The present application does not limit the specific form of the SSB set transmission configuration of the DU. The configuration of the IAB DU by the upper node is typically performed via the F1-AP interface or the F1-AP enhanced interface, but not exclusively via RRC signaling.

Likewise, the donor or superordinate node may also configure the reception of SSB sets for the MT of the IAB node. Similarly, the reception mode of the SSB sets in the pattern information (SSB set group) may be performed by one set of SSB set configuration or multiple sets of SSB set configuration. The specific method is similar to the method of fig. 7 or 8, only the receiving or transmitting mode of the SSB set is different, and is not described again.

In one possible implementation, the donor or superordinate node configures the reception pattern directly for the IAB node. In another possible implementation, the donor or superordinate node configures the MT with periodic SSB set reception, where the reception period of the SSB sets equals the period of the SSB set, i.e. the period of the SSB set pattern. And reception of the SSB set may perform shift (offset) hopping, thereby enabling hopping of the pattern. Alternatively, the superordinate node may inform the IAB node of the measurable or target measuring nodes within different patterns or different SSB set reception periods.

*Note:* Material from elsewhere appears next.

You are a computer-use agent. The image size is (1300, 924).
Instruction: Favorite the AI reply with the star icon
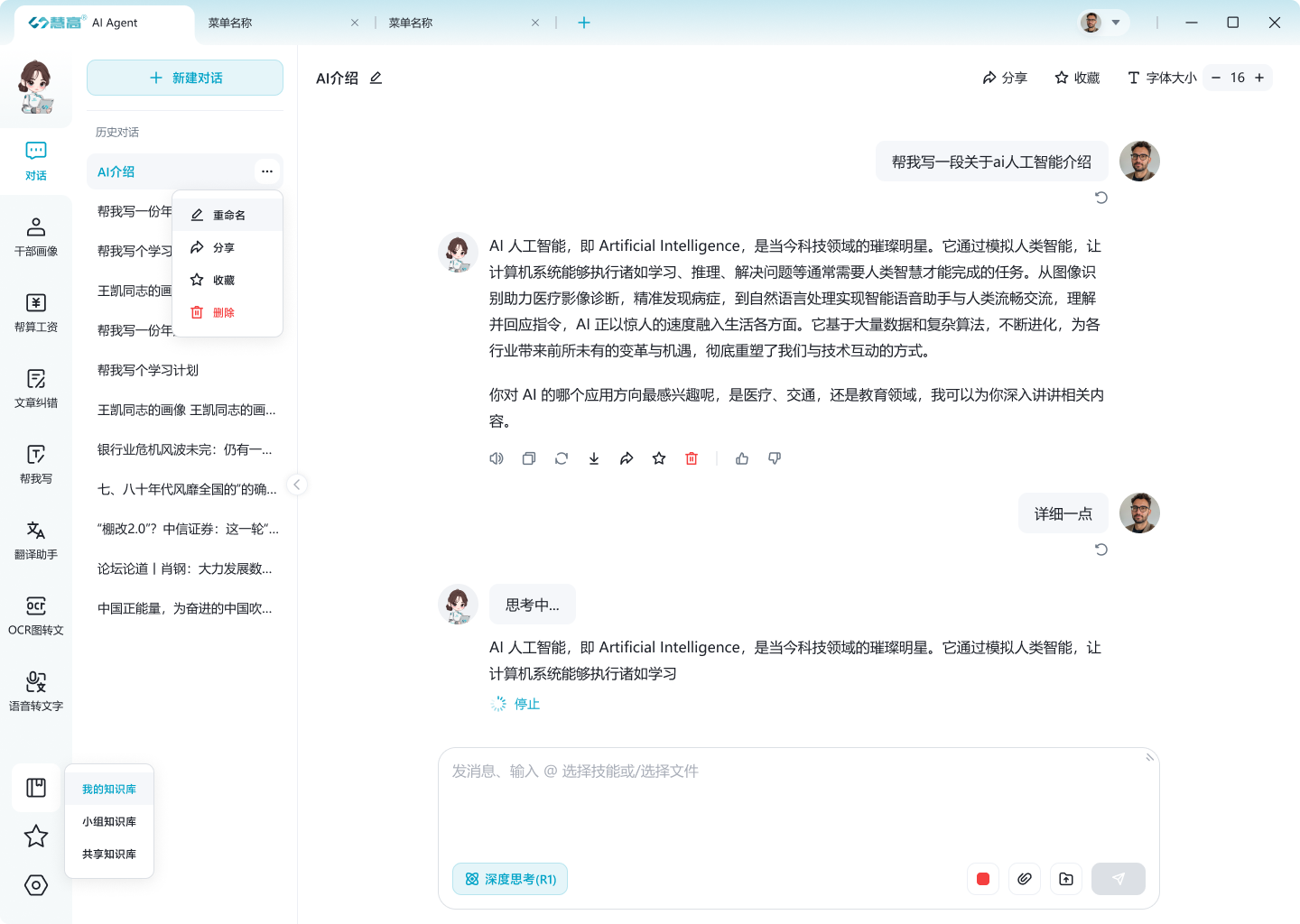tap(659, 458)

Taking fig. 6 as an example, the sequence of the transmit-receive patterns adopted by the IAB node is { P0, P1, P2}, the corresponding SSB set receiving period is the period of the SSB set group, and different transmit-receive patterns can be obtained by adopting different measurement shifts in different receiving periods. Therefore, the hopping sequence of the SSB set pattern can now be embodied by the hopping of the shift values of the measurement configuration. Since the SSB set reception period is the period of the SSB set group, the period of the SSB set group may not need to be explicitly configured in this case. In general, the upper node configures the IAB DU through RRC signaling, but does not exclude the case of F1-AP.

In another possible implementation, the superordinate node configures the reception of multiple sets of SSB sets for the IAB node, for example, M sets (where M is the length of the pattern hopping sequence), and the reception configurations of different SSB sets may have different periodicity and/or shift values. As an example, the period of each set of SSB set reception is M times the pattern period, and different SSB set reception adopts different configurations, thereby implementing the above-described SSB set transceiving pattern and hopping of the transceiving pattern. Optionally, the superordinate node may inform the IAB node of the measurable or target measured node under different SSB set reception configurations.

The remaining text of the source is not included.